*Challenge*: Retype every one of the records below without changing a single character, keeping each line as it appears.

Collected data entries:

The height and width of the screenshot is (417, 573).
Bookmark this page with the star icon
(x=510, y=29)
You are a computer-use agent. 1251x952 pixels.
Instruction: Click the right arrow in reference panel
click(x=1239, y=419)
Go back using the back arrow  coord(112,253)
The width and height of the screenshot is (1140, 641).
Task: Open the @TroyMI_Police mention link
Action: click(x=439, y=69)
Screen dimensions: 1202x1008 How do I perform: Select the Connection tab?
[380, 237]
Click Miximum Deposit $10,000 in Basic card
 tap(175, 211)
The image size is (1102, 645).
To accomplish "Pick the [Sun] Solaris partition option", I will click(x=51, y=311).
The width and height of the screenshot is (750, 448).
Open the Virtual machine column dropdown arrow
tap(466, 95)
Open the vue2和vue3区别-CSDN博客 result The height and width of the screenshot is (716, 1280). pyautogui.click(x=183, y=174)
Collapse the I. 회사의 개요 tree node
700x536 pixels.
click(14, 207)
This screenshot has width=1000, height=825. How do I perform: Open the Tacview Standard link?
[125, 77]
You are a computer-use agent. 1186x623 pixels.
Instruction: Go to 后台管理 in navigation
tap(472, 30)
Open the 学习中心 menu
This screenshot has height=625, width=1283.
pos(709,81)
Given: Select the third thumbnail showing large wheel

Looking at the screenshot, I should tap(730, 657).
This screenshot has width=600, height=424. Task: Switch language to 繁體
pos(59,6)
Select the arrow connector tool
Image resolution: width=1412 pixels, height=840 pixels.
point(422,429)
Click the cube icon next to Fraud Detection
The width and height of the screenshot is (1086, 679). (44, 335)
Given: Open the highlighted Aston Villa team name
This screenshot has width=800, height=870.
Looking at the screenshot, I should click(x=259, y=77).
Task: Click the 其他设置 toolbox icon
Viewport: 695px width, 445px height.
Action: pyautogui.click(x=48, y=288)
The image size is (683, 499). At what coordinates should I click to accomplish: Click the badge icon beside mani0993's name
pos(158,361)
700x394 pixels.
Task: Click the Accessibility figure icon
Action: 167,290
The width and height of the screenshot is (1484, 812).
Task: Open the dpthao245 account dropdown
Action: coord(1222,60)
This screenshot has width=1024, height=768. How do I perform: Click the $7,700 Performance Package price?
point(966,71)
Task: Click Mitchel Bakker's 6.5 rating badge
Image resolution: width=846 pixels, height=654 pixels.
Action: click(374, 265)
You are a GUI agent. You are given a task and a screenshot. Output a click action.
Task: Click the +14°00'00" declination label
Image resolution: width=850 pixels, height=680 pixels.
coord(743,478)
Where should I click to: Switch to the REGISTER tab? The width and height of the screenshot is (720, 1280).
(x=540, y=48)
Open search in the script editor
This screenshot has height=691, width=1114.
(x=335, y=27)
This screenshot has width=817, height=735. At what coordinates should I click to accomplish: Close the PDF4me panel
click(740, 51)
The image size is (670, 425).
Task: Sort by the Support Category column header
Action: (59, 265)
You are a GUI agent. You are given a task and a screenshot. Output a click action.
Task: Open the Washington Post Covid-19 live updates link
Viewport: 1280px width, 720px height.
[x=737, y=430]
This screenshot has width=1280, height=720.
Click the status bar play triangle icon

*Full answer*:
The height and width of the screenshot is (417, 573).
Bookmark this page with the star icon
(x=510, y=29)
You are a computer-use agent. 1251x952 pixels.
Instruction: Click the right arrow in reference panel
click(x=1239, y=419)
Go back using the back arrow  coord(112,253)
The width and height of the screenshot is (1140, 641).
Task: Open the @TroyMI_Police mention link
Action: click(x=439, y=69)
Screen dimensions: 1202x1008 How do I perform: Select the Connection tab?
[380, 237]
Click Miximum Deposit $10,000 in Basic card
 tap(175, 211)
The image size is (1102, 645).
To accomplish "Pick the [Sun] Solaris partition option", I will click(x=51, y=311).
The width and height of the screenshot is (750, 448).
Open the Virtual machine column dropdown arrow
tap(466, 95)
Open the vue2和vue3区别-CSDN博客 result The height and width of the screenshot is (716, 1280). pyautogui.click(x=183, y=174)
Collapse the I. 회사의 개요 tree node
700x536 pixels.
click(14, 207)
This screenshot has width=1000, height=825. How do I perform: Open the Tacview Standard link?
[125, 77]
You are a computer-use agent. 1186x623 pixels.
Instruction: Go to 后台管理 in navigation
tap(472, 30)
Open the 学习中心 menu
This screenshot has height=625, width=1283.
pos(709,81)
Given: Select the third thumbnail showing large wheel

Looking at the screenshot, I should tap(730, 657).
This screenshot has width=600, height=424. Task: Switch language to 繁體
pos(59,6)
Select the arrow connector tool
Image resolution: width=1412 pixels, height=840 pixels.
point(422,429)
Click the cube icon next to Fraud Detection
The width and height of the screenshot is (1086, 679). (44, 335)
Given: Open the highlighted Aston Villa team name
This screenshot has width=800, height=870.
Looking at the screenshot, I should click(x=259, y=77).
Task: Click the 其他设置 toolbox icon
Viewport: 695px width, 445px height.
Action: pyautogui.click(x=48, y=288)
The image size is (683, 499). At what coordinates should I click to accomplish: Click the badge icon beside mani0993's name
pos(158,361)
700x394 pixels.
Task: Click the Accessibility figure icon
Action: 167,290
The width and height of the screenshot is (1484, 812).
Task: Open the dpthao245 account dropdown
Action: coord(1222,60)
This screenshot has width=1024, height=768. How do I perform: Click the $7,700 Performance Package price?
point(966,71)
Task: Click Mitchel Bakker's 6.5 rating badge
Image resolution: width=846 pixels, height=654 pixels.
Action: click(374, 265)
You are a GUI agent. You are given a task and a screenshot. Output a click action.
Task: Click the +14°00'00" declination label
Image resolution: width=850 pixels, height=680 pixels.
coord(743,478)
Where should I click to: Switch to the REGISTER tab? The width and height of the screenshot is (720, 1280).
(x=540, y=48)
Open search in the script editor
This screenshot has height=691, width=1114.
(x=335, y=27)
This screenshot has width=817, height=735. At what coordinates should I click to accomplish: Close the PDF4me panel
click(740, 51)
The image size is (670, 425).
Task: Sort by the Support Category column header
Action: (59, 265)
You are a GUI agent. You are given a task and a screenshot. Output a click action.
Task: Open the Washington Post Covid-19 live updates link
Viewport: 1280px width, 720px height.
[x=737, y=430]
This screenshot has width=1280, height=720.
Click the status bar play triangle icon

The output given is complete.